Claudio 07/11/2021
É bruxaria?
Existe magia na literatura. Magia real, verdadeira, bruxaria braba, daquela que nos transporta para outros mundos, outros tempos e outras vidas. Não é sempre que um autor é bruxo.
Neste livro, primeiro que li do autor, Valter Hugo Mãe me fez viver como um senhor português de 85 anos em luto pela perda da companheira que foi sua esposa por 50 anos, enquanto se adapta a vida em uma casa de repouso.
Bruxo, dos magníficos esse Mãe!
Além de toda empatia ao nos mostrar o mundo pelos olhos dos mais velhos, os seus medos e as suas fraquezas, a riqueza das suas vidas, o efeito de suas memórias sobre as suas ações e manias, as relações familiares, a íntima relação com a morte (ou mais especialmente com a proximidade a ela), tudo isso de forma realista sem deixar de ser poético, o autor também traz um bela reflexão sobre o passado português dos tempos da ditadura de Salazar, sem passar pano para ?os bons fascistas? e, ao mesmo tempo, apresentando o efeito da própria repressão da ditadura sobre os aspectos mais íntimos do português comum e o resultado disso sobre a sociedade de hoje, muito caracterizada por sentimentos de descrença, desconfiança, inferioridade perante a Europa, saudosismo de um passado mítico e um catolicismo ainda profundo.
Para quem for ler, em um primeiro momento o fato do autor não usar nenhuma pontuação além de vírgulas e pontos, não usar letras maiúsculas, não diferenciar de forma clara qual personagem fala o quê pode dificultar e, por isso, recomendo ler o livro com o espírito de quando estamos num grupo grande de amigos com todos falando ao mesmo tempo: você pode não ter certeza de quem disse o que, mas a história fica toda detalhada em sua cabeça.

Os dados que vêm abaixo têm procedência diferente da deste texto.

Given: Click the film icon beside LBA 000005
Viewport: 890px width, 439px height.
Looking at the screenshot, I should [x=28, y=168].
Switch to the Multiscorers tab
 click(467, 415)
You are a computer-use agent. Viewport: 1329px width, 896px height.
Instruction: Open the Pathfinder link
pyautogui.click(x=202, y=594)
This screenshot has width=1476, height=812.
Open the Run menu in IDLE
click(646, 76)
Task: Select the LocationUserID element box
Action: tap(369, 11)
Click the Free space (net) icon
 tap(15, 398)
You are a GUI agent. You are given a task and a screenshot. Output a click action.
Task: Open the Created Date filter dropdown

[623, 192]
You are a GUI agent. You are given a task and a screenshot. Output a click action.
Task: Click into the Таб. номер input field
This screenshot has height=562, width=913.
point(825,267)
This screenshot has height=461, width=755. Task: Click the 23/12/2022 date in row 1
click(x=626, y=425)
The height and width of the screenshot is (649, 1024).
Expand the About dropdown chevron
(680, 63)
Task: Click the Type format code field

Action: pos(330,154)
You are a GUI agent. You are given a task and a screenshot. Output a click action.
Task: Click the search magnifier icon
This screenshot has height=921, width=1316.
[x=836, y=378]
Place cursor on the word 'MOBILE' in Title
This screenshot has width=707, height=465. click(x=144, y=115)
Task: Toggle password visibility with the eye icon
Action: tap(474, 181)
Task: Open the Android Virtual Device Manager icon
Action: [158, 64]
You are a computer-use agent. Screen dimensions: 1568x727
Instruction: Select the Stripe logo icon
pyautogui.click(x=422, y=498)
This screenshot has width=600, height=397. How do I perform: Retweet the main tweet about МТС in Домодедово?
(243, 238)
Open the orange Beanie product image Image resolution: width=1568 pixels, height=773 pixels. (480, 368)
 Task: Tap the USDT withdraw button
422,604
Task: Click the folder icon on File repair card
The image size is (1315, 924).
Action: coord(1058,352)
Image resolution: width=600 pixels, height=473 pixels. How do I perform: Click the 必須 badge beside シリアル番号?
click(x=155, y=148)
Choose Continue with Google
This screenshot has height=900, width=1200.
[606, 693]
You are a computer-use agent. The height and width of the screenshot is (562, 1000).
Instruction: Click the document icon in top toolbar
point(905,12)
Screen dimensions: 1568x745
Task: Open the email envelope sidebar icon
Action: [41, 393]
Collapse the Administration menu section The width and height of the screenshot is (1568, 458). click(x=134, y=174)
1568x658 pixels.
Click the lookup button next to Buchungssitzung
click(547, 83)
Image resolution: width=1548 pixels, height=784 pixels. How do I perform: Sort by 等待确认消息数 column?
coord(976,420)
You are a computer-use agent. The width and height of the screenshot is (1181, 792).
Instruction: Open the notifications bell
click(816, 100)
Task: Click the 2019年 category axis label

Resumindo: Um livro perfeito! Recomendo sem pensar duas vezes, pois não só o enredo é intrigante como as reflexões que dispersa são potentes.
Três trechos que destaquei a seguir:
?a coragem tem falhas sérias aqui e acolá. e nós, que não somos de modo algum feitos de ferro, falhamos talvez demasiado, o que nem por isso nos torna covardes, apenas os mesmos de sempre. os mesmos vulneráveis e atordoados seres humanos de sempre. tanta cultura e tanta fartura e ao pé da morte a igualdade frustrante e a mesma ciência?
?o que justifica a vida de um homem depois dos oitenta anos quando perde a mulher que amou e com quem partilhou tudo durante quase meio século. quarenta e oito anos. o anísio fitou-me e respondeu-me, é mais fácil falarmos da ditadura, senhor silva?
?o salazar foi como uma visita que recebemos em casa de bom grado, que começou por nos ajudar, mas que depois não quis mais ir-se embora e que nos fez sentir visita sua, até que nos tirou das mãos tudo quanto pôde e nos apreciou amaciados pela exaustão?